Simple voting data contradicts Donald Trump’s insane claim that Democrats selectively manipulated votes in key states and turned a huge (“huge”) loss into a false victory.
US election analysts rarely use the “Butler Swing”. Maybe he’s too British? However, looking at the 2020 US election, Butler’s swing reveals interesting voting patterns. And exposes Trump’s wild hypothesis. Consider these two simple data arrays.
First, let’s look at Trump’s claim that the Democrats have focused on the Swing States to generate a huge number of bogus votes. The data shows that this is not true.
The biggest swings in voting against Trump were not in the Swing states, but in the traditionally republican states. In fact, the swing against Trump at -2% in the Republican States is almost double the swing against Trump of -1.1% in the Swing States. And perhaps even more revealing, the states where Democrats would hypothetically have been more able to manipulate votes would have been traditionally democratic states where they have better control of the levers of power. Instead, Democratic states had the least swing, only -0.2% against Trump.
Second, Butler’s ‘uniform swing’ theory also tends to disprove Trump’s view that bogus votes in some states have led to a sharp rise in Democratic votes and that is why Democrats have cheated and won those key states (these are the states where Trump’s legal team went to court to overturn the voters’ decision).
In fact, the opposite is true: this 2020 election saw a ‘remarkably uniform swing’ across the states of America – there are no ‘bumps’ or manipulated anomalies in state voting data.
The overall swing against Trump since 2016 has been negative by 0.9% – and in a sure sign of even swing, as many 45 of the 51 states have had a negative swing against Trump. Only 6 states had small swings in Trump’s favor.
Voting patterns in the Swing states were by no means anomalies – on the contrary, only one Swing state stood out against the national uniform swing against Trump (Florida had a small 1% swing towards Trump) – all other swing states followed the uniform all-American model with swings far from Trump.

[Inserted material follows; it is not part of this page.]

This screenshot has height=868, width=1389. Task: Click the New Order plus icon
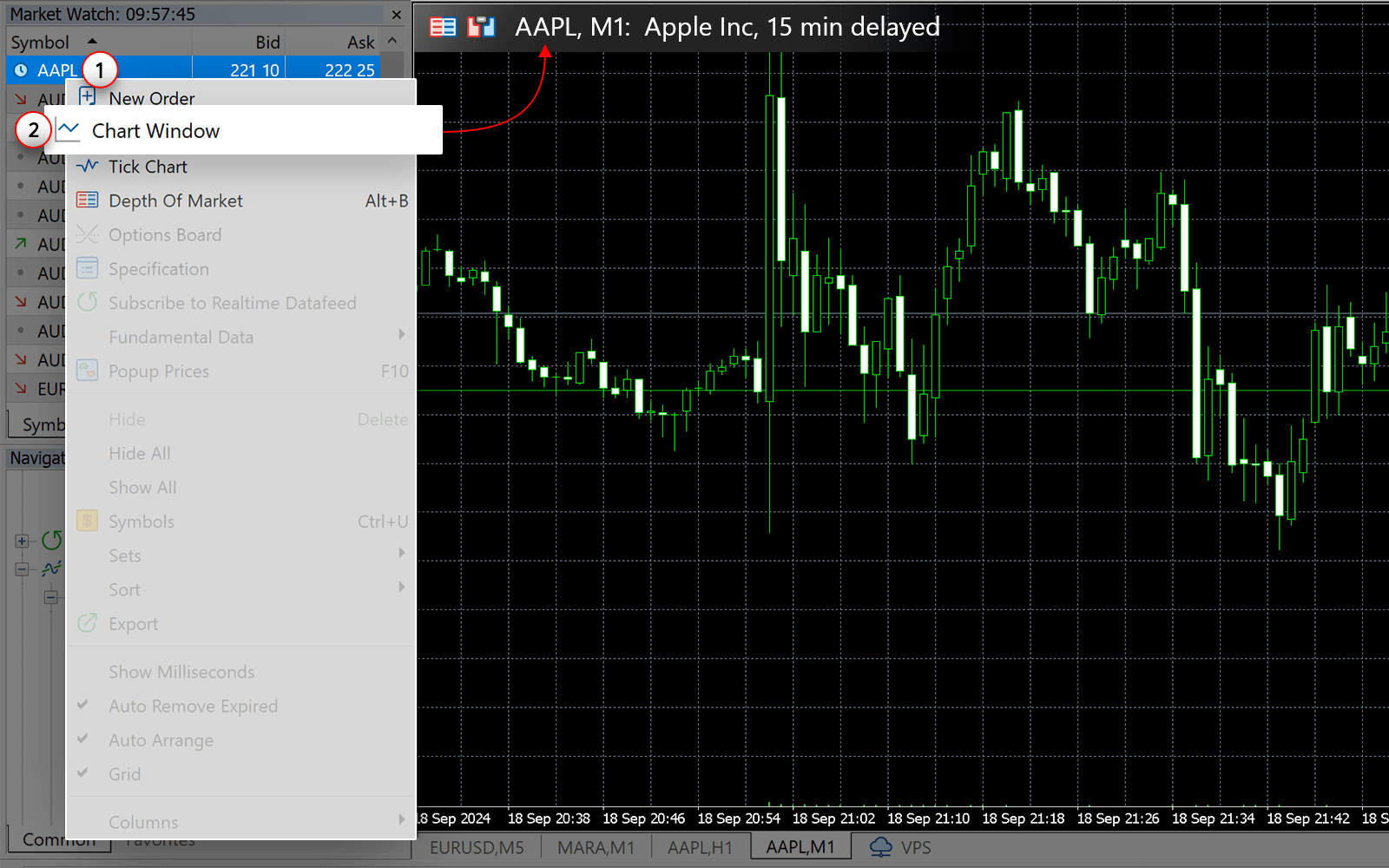[88, 95]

Note: What is a Voting Swing: A swing is simply the change in a party’s percentage of votes from one election to another. If there are only two sides, the positive swing to one side will, by definition, equal the negative swing to the other side. The Butler Swing in a two-party system is half the change in the margin of victory. For example, a swing of -2% means that a party’s vote fell by 2% from one election to the next. Butler’s theory of “uniform swing” says that if there is a swing away from a party, there will tend to be a negative swing in all / most regions of the country.